Selbst Google ist mit an Bord. Das Google-Betriebssystem Android unterstützt mittlerweile NFC und Samsung hat schon die ersten NFC-fähigen Handymodelle ausgeliefert. Google will testweise mehrere tausend NFC-kompatible Kassensysteme bei ausgewählten Einzelhändlern in den USA aufstellen.
Nach jüngsten Angaben wird Apple die NFC-Unterstützung allerdings erst mit dem iPhone 6 einführen, da die „NFC-Standards unvollständig“ sind.
Mehr Zahlungen per Handy
Doch der potenzielle Markt ist so lukrativ, dass der Einzelhandel nicht auf Apple oder NFC warten will.
Nach Angaben des Marktforschungsunternehmens In-Stat wird sich die Anzahl von Handy-Bezahlvorgängen von gegenwärtig 116 Millionen auf über 375 Millionen im Jahr 2015 erhöht haben.
Vor einigen Wochen kündigte Starbucks die landesweite Einrichtung eines Barcode-Bezahldiensts in den USA an.
„Starbucks will nicht warten, bis die NFC-Infrastruktur in den USA eine kritische Masse erreicht hat. Wir wollen diese bequeme Bezahlmöglichkeit unseren Kunden möglichst schnell anbieten“, erklärt Starbucks-Innovationsmanager Chuck Davidson in einer Pressemitteilung.
„Starbucks wird die Einsatzmöglichkeiten von NFC weiter prüfen. Doch solange die Kunden keine ausreichend große Zahl von NFC-fähigen Handys nutzen, konzentrieren wird uns auf unsere aktuelle Plattform“, fügt er hinzu.
An allen drei Fronten gibt es große Fortschritte: Bei den Handyherstellern, bei den Mobilfunkbetreibern und bei den Einzelhandelsausrüstern.

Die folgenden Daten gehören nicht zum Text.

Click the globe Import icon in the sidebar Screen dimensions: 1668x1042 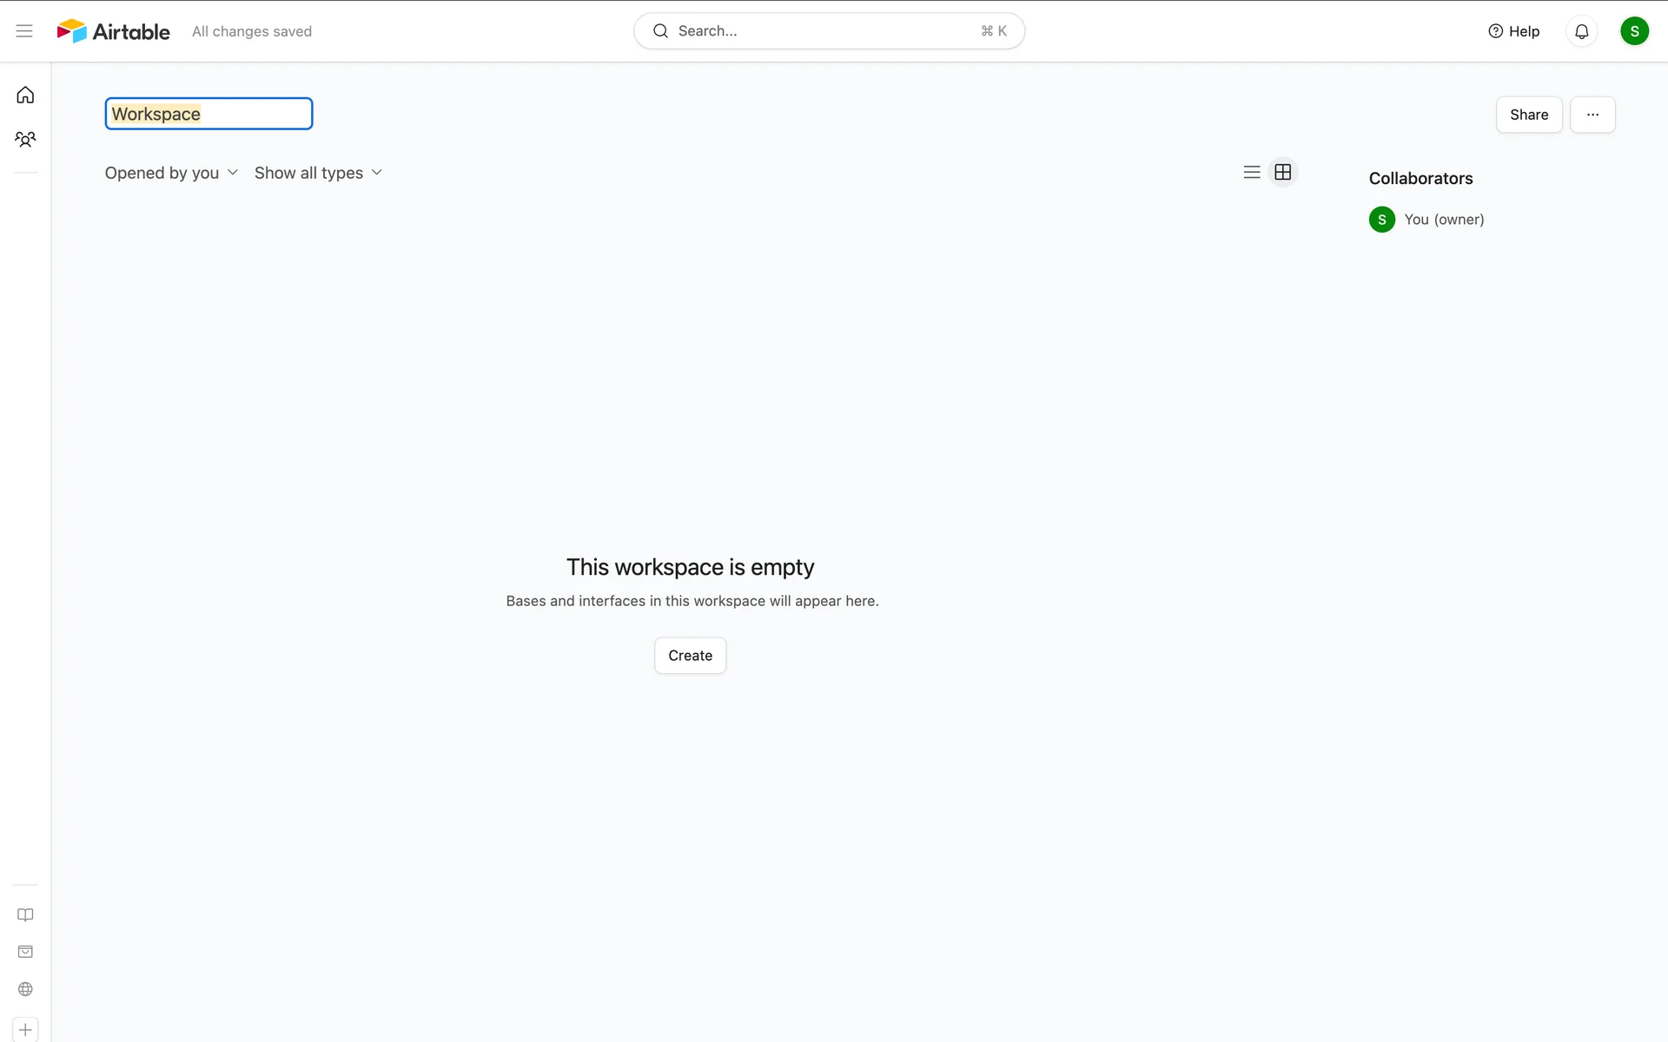coord(25,989)
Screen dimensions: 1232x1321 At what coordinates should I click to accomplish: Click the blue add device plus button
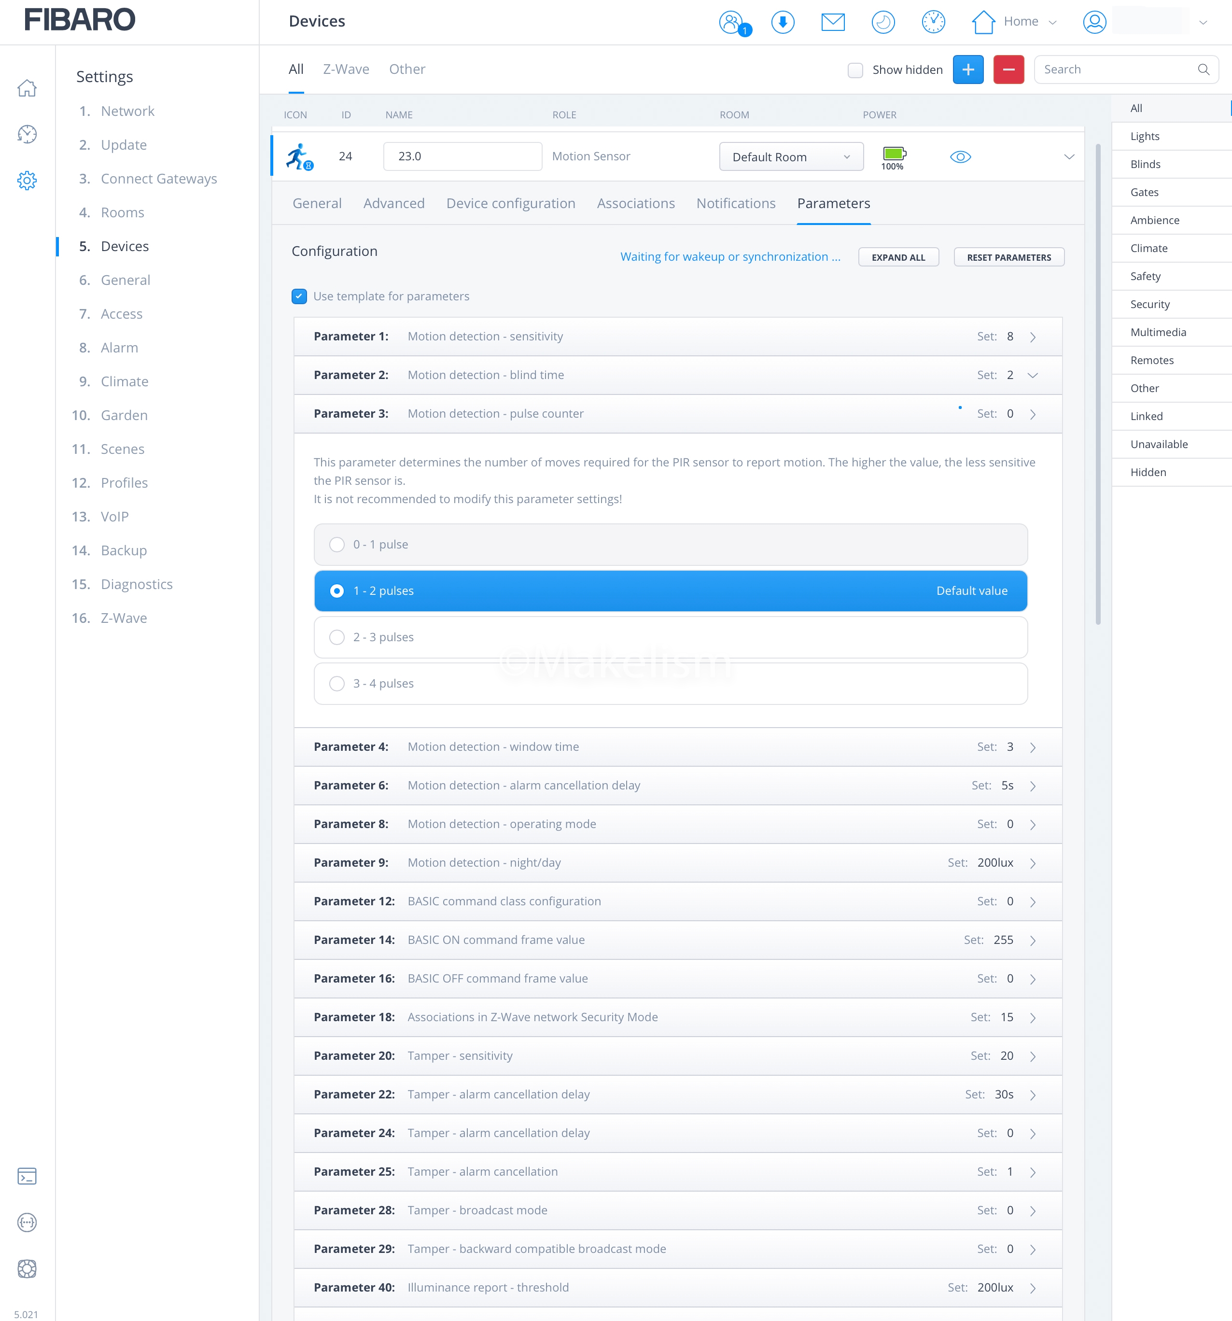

In einer Erklärung von VeriFone, einem Unternehmen für elektronische Bezahltechnologien, erklärt Firmenchef Douglas G. Bergeron: „Der Einzelhandel ist ein Konvergenzpunkt für Smartphone-basierte Zahlungen, soziale Netzwerke und elektronische Coupons. Das kann aber nicht funktionieren, wenn die Einzelhändler die Einführungskosten selbst schultern sollen.“
Für ihn ist der „Widerstand der Einzelhändler“ das größte Hindernis. Die Zahlungen per Handy müssten nicht nur für die Verbraucher unkompliziert sein, sondern auch für die Händler.
Zudem würden sich die Verbraucher für die neue Bezahltechnologie erst dann entscheiden, wenn diese überall verfügbar ist. Einige wenige Einzelhändler reichen dafür nicht aus.
Das iPhone könnte die Wende herbeiführen.
„Vielleicht kann Apple eine Lösung entwickeln und Banken und Netzbetreiber überzeugen, die letzten zehn Prozent selbst beizutragen“, sagt Dorsey.